Die Grand Classica der Reederei Bahamas Paradise Cruise Line ist auf Kuba von den Behörden, trotz vorheriger Anlauferlaubnis, abgewiesen worden.

Die Grand Classica der Reederei Bahamas Paradise Cruise Line ist auf Kuba von den Behörden, trotz vorheriger Anlauferlaubnis, abgewiesen worden. Das Kreuzfahrtschiff durfte nicht im Hafen von Havanna anlegen und musste ohne Landgang nach Nassau, Bahamas, weiterfahren. Dies war für die Passagiere um so bitterer, da nicht einfach nur ein Anlaufhafen mit Ausflügen ausfiel, sondern der Reiseveranstalter Viva Travel, der einen Vollcharter der Grand Classica aufgelegt hatte, die Gäste mit einer besonderen Attraktion nach Kuba gelockt hatte: Als besonderes Angebot zum Valentinstag sollte es für Kubaner, die in den USA leben, die Möglichkeit geben, ihre Angehörigen zu besuchen, berichtete der Miami Herald. Die Werbung für die Kreuzfahrt mit Preisen ab 599 US-Dollar bot an, mit den kubanischen Verwandten ein Konzert genießen sowie gemeinsam Essen zu können.

Die kubanischen Behörden gaben keinen offiziellen Grund für die Zurückweisung des Schiffes an. Experten vermuten aber, dass es an unter den Passagieren befindlichen Ärzten liegt, die aus Kuba geflohen sind. Denn auf der Insel ausgebildete Ärzte mit kubanischer Staatsbürgerschaft, die aus Kuba oder ihren Einsatzgebieten in Afrika, Südamerika oder Asien geflüchtet sind und in anderen Ländern um Asyl gebeten haben, werden von der kubanischen Regierung als Deserteure angesehen und dürfen nicht für acht Jahre auf die Insel zurückkehren.
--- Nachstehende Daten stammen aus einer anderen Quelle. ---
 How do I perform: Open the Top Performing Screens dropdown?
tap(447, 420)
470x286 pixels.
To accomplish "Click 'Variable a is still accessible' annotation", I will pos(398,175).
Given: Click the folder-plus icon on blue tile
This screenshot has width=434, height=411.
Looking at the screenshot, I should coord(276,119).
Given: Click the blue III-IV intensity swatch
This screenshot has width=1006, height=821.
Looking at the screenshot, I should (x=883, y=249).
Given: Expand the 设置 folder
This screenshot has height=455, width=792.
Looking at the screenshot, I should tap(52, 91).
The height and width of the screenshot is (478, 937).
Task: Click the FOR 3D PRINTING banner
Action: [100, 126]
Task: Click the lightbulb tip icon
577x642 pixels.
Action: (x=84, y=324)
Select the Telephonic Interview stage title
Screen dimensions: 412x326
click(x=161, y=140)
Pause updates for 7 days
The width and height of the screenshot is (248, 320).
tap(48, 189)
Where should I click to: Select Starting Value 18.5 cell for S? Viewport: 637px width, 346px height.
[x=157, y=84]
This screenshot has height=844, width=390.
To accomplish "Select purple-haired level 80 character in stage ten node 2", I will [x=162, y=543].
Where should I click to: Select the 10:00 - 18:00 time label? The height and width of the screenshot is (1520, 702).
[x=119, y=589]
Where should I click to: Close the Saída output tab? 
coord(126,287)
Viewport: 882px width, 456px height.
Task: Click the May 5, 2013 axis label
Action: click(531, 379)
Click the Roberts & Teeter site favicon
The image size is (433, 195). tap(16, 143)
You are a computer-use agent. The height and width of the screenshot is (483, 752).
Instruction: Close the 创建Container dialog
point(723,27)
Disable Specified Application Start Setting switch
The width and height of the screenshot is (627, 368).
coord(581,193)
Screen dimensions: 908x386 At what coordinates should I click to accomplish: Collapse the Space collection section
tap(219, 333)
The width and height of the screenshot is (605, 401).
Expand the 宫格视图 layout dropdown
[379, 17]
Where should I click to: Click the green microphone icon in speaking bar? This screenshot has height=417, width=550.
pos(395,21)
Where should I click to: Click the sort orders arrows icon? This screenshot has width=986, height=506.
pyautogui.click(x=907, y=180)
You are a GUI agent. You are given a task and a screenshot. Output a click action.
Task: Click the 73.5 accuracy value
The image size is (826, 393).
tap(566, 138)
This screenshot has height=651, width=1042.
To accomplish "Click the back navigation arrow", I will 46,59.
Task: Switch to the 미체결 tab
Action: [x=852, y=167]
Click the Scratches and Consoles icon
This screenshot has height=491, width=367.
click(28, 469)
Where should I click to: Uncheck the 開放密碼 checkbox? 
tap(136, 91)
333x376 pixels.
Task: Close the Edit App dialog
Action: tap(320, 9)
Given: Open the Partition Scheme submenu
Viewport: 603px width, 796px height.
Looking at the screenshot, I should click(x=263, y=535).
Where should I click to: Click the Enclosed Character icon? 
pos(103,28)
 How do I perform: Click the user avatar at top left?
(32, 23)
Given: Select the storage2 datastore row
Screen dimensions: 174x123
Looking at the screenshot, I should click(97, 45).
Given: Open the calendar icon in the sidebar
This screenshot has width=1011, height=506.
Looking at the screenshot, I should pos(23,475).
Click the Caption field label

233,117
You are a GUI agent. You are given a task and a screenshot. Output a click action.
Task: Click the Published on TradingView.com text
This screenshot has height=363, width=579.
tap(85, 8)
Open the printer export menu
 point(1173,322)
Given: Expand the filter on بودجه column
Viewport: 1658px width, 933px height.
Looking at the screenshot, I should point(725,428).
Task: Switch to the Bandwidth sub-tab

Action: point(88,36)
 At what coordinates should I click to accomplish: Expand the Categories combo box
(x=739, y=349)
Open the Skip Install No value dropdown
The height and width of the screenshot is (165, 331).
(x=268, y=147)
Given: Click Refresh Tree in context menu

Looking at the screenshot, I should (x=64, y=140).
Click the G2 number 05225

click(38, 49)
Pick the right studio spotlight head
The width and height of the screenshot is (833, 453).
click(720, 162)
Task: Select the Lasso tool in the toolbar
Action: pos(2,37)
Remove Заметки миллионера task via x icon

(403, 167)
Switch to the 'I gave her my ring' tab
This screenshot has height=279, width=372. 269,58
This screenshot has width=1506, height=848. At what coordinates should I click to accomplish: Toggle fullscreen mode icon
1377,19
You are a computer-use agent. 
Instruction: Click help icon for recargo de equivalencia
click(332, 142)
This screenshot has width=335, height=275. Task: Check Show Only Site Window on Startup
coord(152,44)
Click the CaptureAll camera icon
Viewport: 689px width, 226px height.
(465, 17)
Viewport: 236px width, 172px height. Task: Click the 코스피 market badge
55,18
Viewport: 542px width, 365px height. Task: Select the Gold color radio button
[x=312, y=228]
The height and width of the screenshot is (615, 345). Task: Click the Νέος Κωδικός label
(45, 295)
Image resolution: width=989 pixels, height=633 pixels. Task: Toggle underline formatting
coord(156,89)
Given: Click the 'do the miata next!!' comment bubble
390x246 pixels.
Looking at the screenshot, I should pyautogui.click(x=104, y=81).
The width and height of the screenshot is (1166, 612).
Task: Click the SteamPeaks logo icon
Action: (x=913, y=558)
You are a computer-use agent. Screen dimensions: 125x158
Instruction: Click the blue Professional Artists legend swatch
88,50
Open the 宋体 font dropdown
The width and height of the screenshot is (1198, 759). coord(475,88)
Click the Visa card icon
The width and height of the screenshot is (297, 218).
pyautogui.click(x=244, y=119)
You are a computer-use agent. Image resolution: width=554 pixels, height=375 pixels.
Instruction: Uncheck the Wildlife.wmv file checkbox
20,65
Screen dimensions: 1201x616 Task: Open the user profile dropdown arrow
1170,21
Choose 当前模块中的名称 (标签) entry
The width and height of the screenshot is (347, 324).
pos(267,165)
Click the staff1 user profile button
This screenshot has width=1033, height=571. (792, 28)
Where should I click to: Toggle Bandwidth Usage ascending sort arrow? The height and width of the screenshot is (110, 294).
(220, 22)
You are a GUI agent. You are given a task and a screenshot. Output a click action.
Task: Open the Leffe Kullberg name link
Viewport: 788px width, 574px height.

Es ist nicht klar, ob die Entscheidung, das Kreuzfahrtschiff abzuweisen, auf ein Missverständnis zurückzuführen war, oder ob die kubanischen Behörden ihre Meinung geändert hatten, als das Schiff anlegen wollte. Denn die Passagierlisten müssen lange vor dem Anlauf eingereicht werden.

Viva Travel besteht darauf, dass es aus Kuba die Erlaubnis hatte, in Havanna anzulegen und kubanischen Verwandten zu erlauben, an Bord zu kommen: “Unser Unternehmen hat alle notwendigen Verträge mit der kubanischen Regierung“, sagte Eduardo Castillo, Vizepräsident von Viva Travel. “Zuerst sagten sie, dass wir die Insel ohne Probleme betreten könnten. Ein wenig später teilten die Hafenbehörden der Besatzung mit, dass der Verkehrsminister den Besuch untersagt hatte und dass das Schiff unverzüglich die nationalen Gewässer verlassen müsse.“ Castillo sagte, er könne die von Kuba unterschriebenen Dokumente noch nicht vorlegen, weil sie sich an Bord des Schiffes befänden.  Er wolle sie aber sofort veröffentlichen, sobald die Grand Classica im Zielhafen ankäme. Auch der Schiffseigner, die Reederei Bahamas Paradise Cruise Line sagte, dass die erforderlichen Genehmigungen alle vorhanden seien und dass die kubanische Regierung verantwortlich sei.